For every pair of vertices $u$, $v$ in the undirected graph, if $dist(u,v)=2$ then we create two new vertices $x_{uv}$, $x_{vu}$ and add 4 arcs $(u,x_{uv})$, $(x_{uv},v)$, $(v,x_{vu})$, $(x_{vu},u)$. This guarantees that $dist(u,v)=dist(v,u)=2$ in our digraph.

Finally, add two vertices $src$ with outgoing arcs to all original vertices and $dst$ with incoming arcs from all original vertices. Add $x_{src,dst}$ with two arcs similarly. Note that we do not have the opposite direction of $x_{dst,src}$.

Now set $k=m+1$.

Given instruction: Continue the excerpt on building a digraph from an undirected graph, starting after its last sentence.

Data excerpt:
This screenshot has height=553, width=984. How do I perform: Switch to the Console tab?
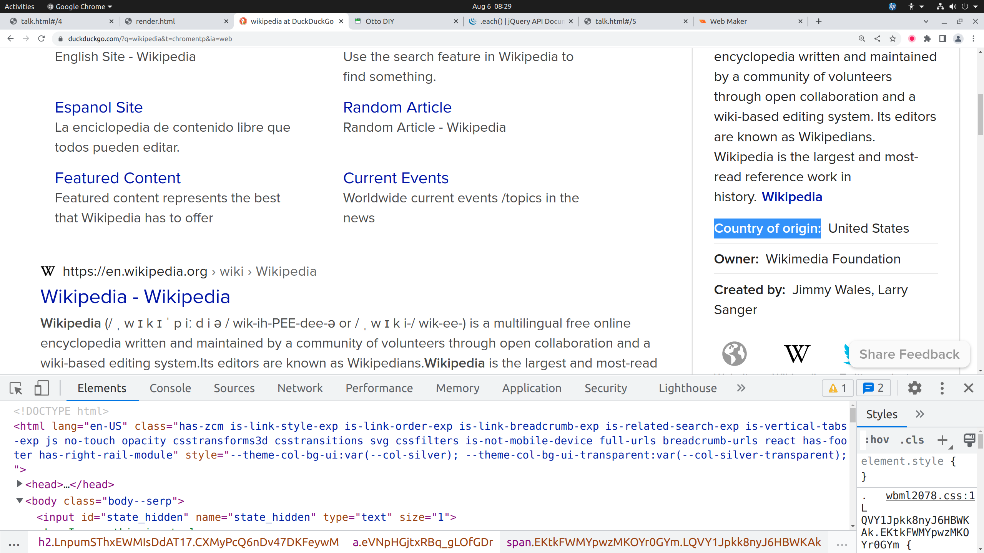tap(170, 388)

Response to this task:
It is necessary to manipulate the case of having some $x_{uv}$ vertex in an equidistant set. But, this is impossible (as long as $k=m+1>4$ like in Yuval's reduction). To see this, suppose that $x_{uv}$ is included in some equidistant set. Clearly, from $x_{uv}$ going out, in one step, you must end at $v$. And, to reach $x_{uv}$ in one step, you must go from $u$. So, there cannot be any vertex within distance 2 (in both directions) of $x_{uv}$, except for $x_{vu}$. So, our equidistant set can be of size only $2<m$.That means we cannot have any $x_{uv}$ vertex in our set. If instead we have $x_{src,dst}$ in our set, we can easily see that there cannot be any other $x_{uv}$ in our set. In all cases, we still have at least $m+1-1=m$-equidistant set without any $x_{uv}$ vertices.

Conversely, if we have an $m$-equidistant set in the undirected graph, then we can add $x_{src,dst}$ to this set to form an $m+1$-equidistant set.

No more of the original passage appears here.